- Source material:
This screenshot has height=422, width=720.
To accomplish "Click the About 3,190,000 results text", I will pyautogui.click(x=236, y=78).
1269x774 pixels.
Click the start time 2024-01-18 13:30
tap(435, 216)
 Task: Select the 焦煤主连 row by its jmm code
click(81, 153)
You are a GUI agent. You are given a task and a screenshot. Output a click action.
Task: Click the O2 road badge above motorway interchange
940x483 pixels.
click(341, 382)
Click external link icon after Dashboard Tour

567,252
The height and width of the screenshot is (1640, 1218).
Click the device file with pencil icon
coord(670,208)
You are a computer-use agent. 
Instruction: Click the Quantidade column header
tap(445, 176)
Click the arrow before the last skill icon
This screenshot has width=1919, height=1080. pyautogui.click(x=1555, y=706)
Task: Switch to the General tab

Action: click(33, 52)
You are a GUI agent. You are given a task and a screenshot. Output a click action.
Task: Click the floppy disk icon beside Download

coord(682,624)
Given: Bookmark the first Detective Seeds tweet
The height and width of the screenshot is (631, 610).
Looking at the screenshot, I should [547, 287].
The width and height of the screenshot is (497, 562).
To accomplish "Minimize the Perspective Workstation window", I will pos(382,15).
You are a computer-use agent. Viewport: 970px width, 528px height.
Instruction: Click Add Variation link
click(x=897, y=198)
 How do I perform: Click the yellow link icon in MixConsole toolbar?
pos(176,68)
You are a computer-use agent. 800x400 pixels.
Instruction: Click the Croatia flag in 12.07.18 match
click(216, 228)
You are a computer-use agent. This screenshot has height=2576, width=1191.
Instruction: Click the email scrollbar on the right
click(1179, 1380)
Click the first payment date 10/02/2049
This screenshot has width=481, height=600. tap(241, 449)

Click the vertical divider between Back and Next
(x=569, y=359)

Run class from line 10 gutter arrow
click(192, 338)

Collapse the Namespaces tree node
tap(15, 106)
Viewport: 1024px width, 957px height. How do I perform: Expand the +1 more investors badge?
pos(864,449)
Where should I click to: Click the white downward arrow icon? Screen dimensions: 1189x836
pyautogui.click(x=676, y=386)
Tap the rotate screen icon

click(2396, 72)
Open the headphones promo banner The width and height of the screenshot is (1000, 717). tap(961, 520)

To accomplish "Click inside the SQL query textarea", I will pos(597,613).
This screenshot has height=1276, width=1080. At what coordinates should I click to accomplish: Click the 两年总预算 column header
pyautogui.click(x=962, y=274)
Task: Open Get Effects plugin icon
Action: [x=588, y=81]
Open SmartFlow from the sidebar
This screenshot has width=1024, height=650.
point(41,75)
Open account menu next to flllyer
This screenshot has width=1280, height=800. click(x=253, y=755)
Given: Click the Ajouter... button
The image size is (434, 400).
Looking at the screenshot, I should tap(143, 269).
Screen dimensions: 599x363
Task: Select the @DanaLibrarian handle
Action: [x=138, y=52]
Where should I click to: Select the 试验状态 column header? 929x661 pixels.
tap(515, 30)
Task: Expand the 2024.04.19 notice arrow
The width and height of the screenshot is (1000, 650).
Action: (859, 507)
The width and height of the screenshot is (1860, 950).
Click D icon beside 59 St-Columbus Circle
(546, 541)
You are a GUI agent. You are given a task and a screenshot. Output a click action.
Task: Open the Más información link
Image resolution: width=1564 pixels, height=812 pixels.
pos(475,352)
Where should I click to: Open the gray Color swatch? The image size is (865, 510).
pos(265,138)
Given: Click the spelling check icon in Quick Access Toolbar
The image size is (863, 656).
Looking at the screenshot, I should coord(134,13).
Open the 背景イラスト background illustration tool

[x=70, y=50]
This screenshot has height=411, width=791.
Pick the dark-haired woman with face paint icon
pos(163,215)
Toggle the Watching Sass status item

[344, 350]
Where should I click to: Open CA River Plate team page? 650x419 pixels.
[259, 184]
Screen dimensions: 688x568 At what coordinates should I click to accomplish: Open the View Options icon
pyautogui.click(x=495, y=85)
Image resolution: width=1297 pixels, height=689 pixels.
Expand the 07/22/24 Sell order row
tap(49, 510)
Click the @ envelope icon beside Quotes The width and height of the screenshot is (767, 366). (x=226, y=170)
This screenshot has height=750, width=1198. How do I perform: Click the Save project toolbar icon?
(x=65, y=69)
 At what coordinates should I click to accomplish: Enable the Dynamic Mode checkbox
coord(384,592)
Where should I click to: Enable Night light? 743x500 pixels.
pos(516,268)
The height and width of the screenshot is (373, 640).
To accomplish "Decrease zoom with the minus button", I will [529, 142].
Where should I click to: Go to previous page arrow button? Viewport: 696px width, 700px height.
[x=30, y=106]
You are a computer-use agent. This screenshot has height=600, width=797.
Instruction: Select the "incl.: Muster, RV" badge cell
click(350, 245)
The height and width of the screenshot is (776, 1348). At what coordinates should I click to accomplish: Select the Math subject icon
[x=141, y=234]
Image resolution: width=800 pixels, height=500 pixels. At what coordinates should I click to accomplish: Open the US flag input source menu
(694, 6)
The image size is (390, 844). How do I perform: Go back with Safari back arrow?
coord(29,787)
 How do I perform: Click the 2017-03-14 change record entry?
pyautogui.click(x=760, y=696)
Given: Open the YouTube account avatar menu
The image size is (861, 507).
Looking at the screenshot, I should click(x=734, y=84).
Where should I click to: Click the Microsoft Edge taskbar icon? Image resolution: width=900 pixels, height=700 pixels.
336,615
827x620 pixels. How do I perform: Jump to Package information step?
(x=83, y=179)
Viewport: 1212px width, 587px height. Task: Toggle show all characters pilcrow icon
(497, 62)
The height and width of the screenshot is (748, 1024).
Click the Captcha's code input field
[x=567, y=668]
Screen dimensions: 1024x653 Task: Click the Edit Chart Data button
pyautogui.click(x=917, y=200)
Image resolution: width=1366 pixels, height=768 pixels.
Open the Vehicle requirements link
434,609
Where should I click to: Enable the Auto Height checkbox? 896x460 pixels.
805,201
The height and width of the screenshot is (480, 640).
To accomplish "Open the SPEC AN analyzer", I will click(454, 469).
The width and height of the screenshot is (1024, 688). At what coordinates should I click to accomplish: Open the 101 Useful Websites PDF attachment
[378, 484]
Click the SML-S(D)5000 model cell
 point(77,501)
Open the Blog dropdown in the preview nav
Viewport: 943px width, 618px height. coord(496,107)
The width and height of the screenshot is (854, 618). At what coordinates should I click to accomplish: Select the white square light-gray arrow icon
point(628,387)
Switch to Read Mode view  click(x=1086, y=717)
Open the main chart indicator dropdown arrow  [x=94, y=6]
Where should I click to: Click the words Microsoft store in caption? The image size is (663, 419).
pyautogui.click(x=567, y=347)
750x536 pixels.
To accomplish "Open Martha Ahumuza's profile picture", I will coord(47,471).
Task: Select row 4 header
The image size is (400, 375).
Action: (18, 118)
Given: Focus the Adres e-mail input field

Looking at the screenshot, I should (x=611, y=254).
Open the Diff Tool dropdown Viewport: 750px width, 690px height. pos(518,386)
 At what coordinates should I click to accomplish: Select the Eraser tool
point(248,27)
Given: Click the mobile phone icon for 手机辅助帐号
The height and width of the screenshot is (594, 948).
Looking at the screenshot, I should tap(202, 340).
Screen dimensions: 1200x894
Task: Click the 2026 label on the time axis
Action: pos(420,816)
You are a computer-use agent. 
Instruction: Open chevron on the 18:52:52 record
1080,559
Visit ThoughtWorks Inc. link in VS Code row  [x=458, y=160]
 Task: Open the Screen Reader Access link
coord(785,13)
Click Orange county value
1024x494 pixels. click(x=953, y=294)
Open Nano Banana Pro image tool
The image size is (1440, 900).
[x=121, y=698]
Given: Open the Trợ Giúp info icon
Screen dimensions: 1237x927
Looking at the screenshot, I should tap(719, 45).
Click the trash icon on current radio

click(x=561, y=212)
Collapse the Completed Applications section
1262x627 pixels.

- Exercise goal:
Keep only the lines of the listing that contain the word "computer", and copy them.

- Task result:
You are a computer-use agent. 
You are a computer-use agent. Viewport: 970px width, 528px height.
You are a computer-use agent. 800x400 pixels.
You are a computer-use agent. This screenshot has height=2576, width=1191.
You are a computer-use agent. This screenshot has height=600, width=797.
You are a computer-use agent. 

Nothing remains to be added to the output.